Provided text:
◇ ◇ ◇

As Americans opened their newspapers on June 21, 1947, they saw large headlines about the murder of Benjamin “Bugsy” Siegel, who, according to a United Press story, was the “nation’s No. 1 gangster.” As Time magazine noted, “for a managing editor who likes a good, splashy crime story, the murder of Benjamin “Bugsy” Siegel in a Beverly Hills mansion had everything.” For several days, “the tabloids of Manhattan, the sensational papers of Los Angeles and, to a lesser degree, papers all over the U.S. played it high, wide & handsome.” Because this crime has never been solved, it still captures our attention. While we know what happened to Siegel, there is much speculation about who killed him and why.
Siegel had arrived in Los Angeles early in the morning of June 20. He had been successful in completing the construction of the Flamingo casino with a fabulous opening on December 26, 1946, and of the hotel, which had opened on March 1. The property had begun to make a profit, but Siegel still faced substantial unpaid construction costs. Those around him in May and early June saw a man worried about how to pay off those debts, a man who needed to take a few days off from the stress.

◇ ◇ ◇

Directions: Please continue the account of Bugsy Siegel's murder from its last sentence.

Supplied information:
◇ ◇ ◇

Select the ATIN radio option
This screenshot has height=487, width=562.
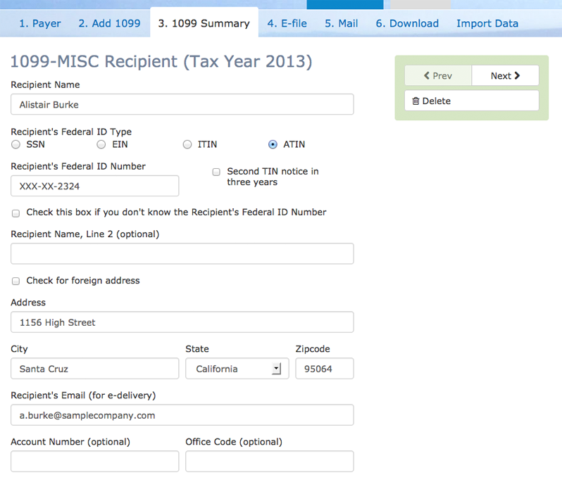click(x=273, y=144)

◇ ◇ ◇

Result of the task:
Siegel had leased a house at 810 North Linden Drive in Beverly Hills for his mistress, Virginia Hill. She had run off to Paris after another of their many spats. Since the lease was about to end, Siegel needed to collect some clothes. He also had scheduled a meeting with publicist Paul Price and his lawyer, Joe Ross, to discuss a promotion campaign for the Flamingo. Most importantly, his daughters, Millicent and Barbara, were going to join him in Los Angeles for a vacation. He had divorced his wife, Esta, the previous August, and this would be the first time since October to see the girls, who were traveling by train from New York.
That evening Siegel went to dinner with his friend Allen Smiley, Hill’s brother Chick and Hill’s secretary Jerry Mason, who was going to marry Chick. Smiley drove everyone back to the home on North Linden Drive, where he and Siegel relaxed on a sofa, as Smiley later explained, “chinning and skimming” newspapers. Mason and Hill went upstairs.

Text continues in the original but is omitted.